On 01-Jul-08 21:34, Bram Moolenaar wrote:
> 
> Ingo Karkat wrote:
> 
>> Hello VIM developers,
>>
>> I found a small bug in :pedit when one wants to clone the current
>> buffer to the preview window _and_ there is a :autocmd for the
>> 'BufReadPre' event; in that case, the cursor jumps to the first line
>> of the original window instead of remaining at the same position.
>> In my case, the bug manifests itself due to DrChip's 'LargeFile.vim'
>> plugin (vimscript#1506), which defines an ':au BufReadPre *'. I was
>> working on an elaborate mapping that included ':pedit %' and relied on
>> the cursor not moving.
>>
>> Steps to reproduce:
>>
>> gvim -N -u NONE
>> " Just open a file with a couple of lines and go to the end.
>> :e + $VIMRUNTIME/vimrc_example.vim
>> :echo line('.')
>> 94
>> :pedit %
>> :echo line('.')
>> 94
>> " Okay, still at the end.
>> :pclose
>> :au BufReadPre * let g:isExecuted = 1
>> :pedit %
>> " By now, the cursor has jumped to the first line in the original window;
>> " the same happens with :pedit, but not with :pedit <any other file>.
>> :echo line('.')
>> 1
>> " The help says the cursor position shouldn't change.
>> :help :pedit
>> [...] The current window and cursor position isn't changed.
>>
>> I can reproduce this with VIM 7.1 on Windows and with VIM 7.2a.10 (Big
>> version) on openSUSE 10.3/x86.
> 
> I can reproduce it.  I'll add a remark to the todo list.

Thanks a lot.

>> PS: I rewrote my mapping to use bufnr() / :buffer to open the same
>> file in the preview window; but now I have to work around the fact
>> that there is no :popen command to open a blank preview window. Why is
>> that one missing?
> 
> Why would you want to preview nothing?

I'm using the preview window as a kind of "Singleton" window: There's only one 
(in a tab page), and I set up custom mappings to "push" various content to it; 
for example, clone the current buffer to it. The disadvantage of :pedit (in 
addition to the bug I reported) is that it warns "no write since last change", 
or discards changed (:pedit!).

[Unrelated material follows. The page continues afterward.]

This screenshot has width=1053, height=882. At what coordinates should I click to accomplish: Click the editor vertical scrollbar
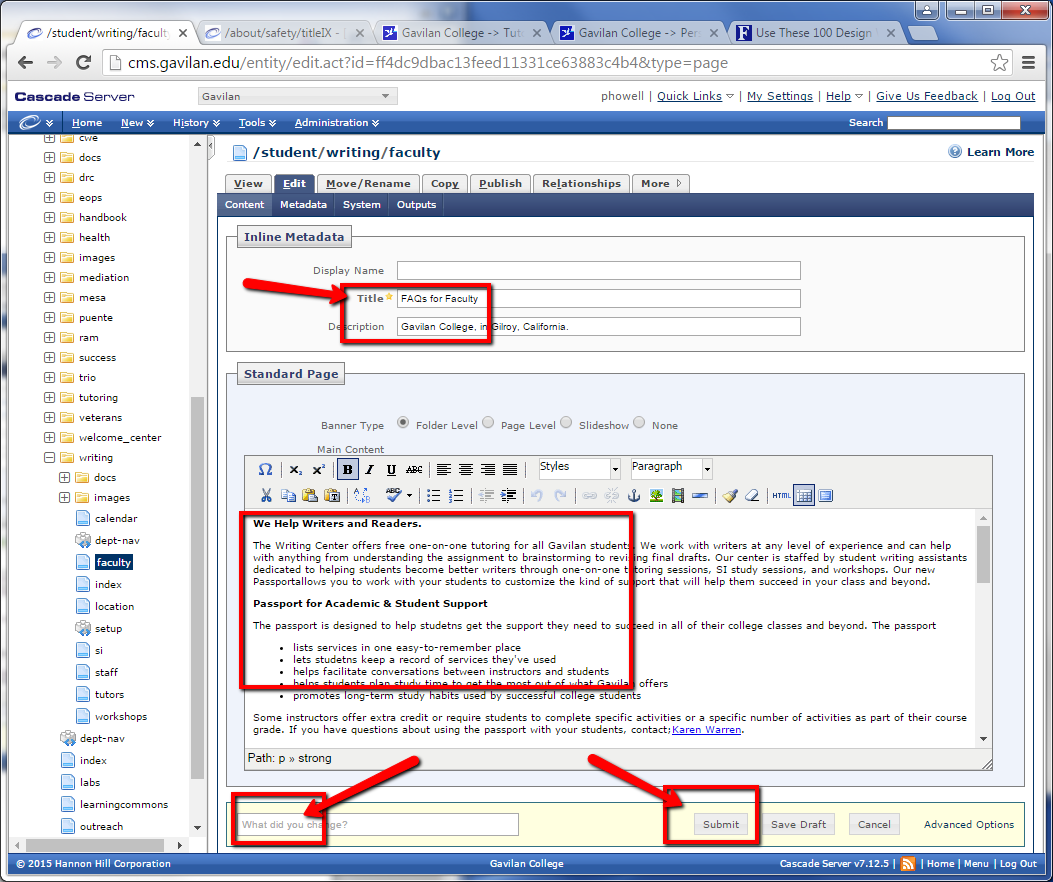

So, I'm doing this instead:

     let l:bufnum = bufnr('')
     try
        " If the preview window is open, just go there.
        wincmd P
     catch /^Vim\%((\a\+)\)\=:E441/
        " Else, temporarily open a dummy file. (There's no :popen command.)
        silent pedit +setlocal\ buftype=nofile\ bufhidden=wipe\ nobuflisted\ 
noswapfile 
[No\ Name]
        wincmd P
     endtry
     " Load the current buffer in the preview window, if it's not already there.
     if bufnr('') != l:bufnum
        silent execute l:bufnum . 'buffer'
     endif

Another use case for :popen I can think of is to display text that is not 
loaded 
from an actual file, but auto-generated from a VIM script, using 
'buftype=nofile' etc. Many plugins (like taglist, bufexplorer, ...) set up such 
custom buffers, and implement this Singleton-ness by themselves, as they only 
want one instance of the buffer displayed at any time. For plugins, that may be 
okay; for my own personal mappings, I'd like to reuse the existing commands 
that 
efficiently deal with (going to and from, closing, ...) the preview window.